Data for this exercise

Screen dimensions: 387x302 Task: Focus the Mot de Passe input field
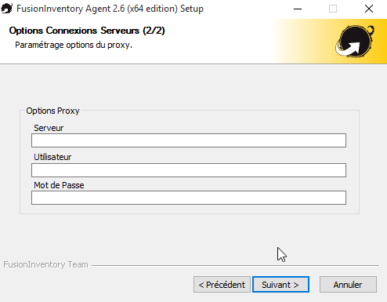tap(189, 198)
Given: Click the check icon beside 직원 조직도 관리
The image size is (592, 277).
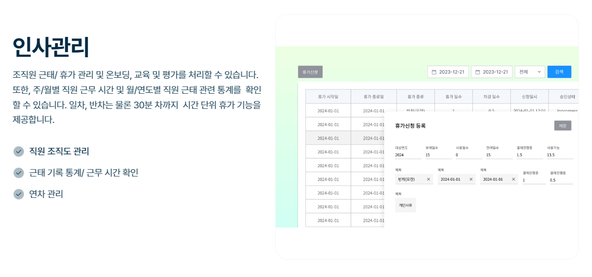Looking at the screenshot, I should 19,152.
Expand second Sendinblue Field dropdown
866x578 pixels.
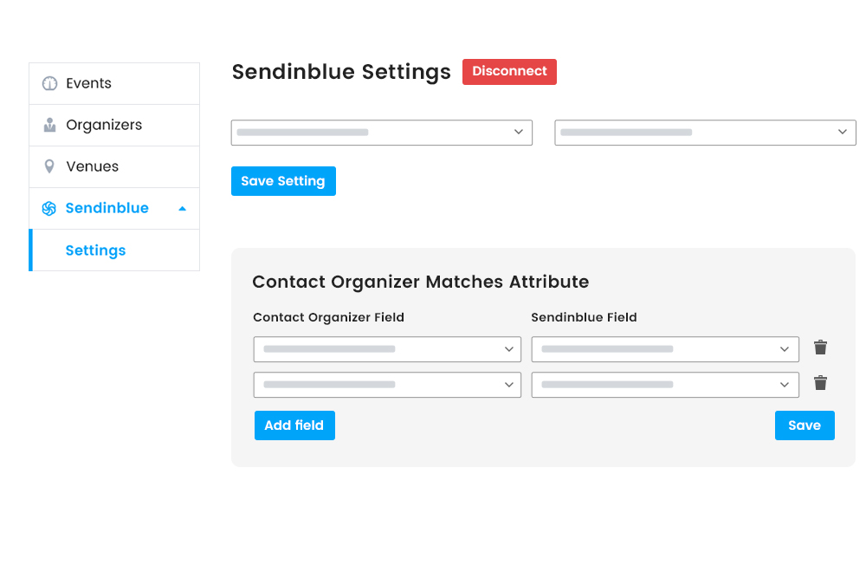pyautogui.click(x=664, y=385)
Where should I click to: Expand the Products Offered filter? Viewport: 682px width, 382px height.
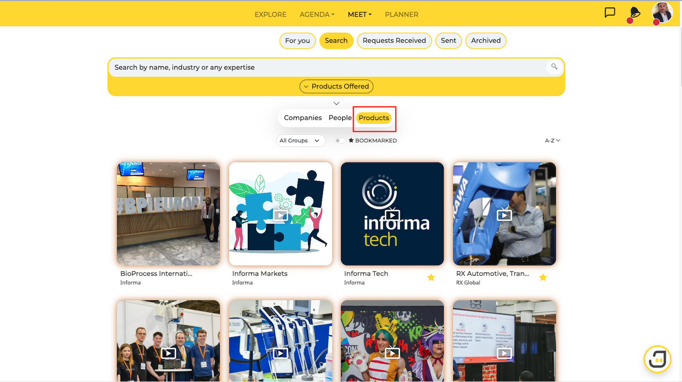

Exercise goal
Every line from the one with "Expand second Sendinblue Field dropdown" through the end of the records above belongs in the answer, copied exactly; no picture does.

Solution to this task
Expand second Sendinblue Field dropdown
866x578 pixels.
pyautogui.click(x=664, y=385)
Where should I click to: Expand the Products Offered filter? Viewport: 682px width, 382px height.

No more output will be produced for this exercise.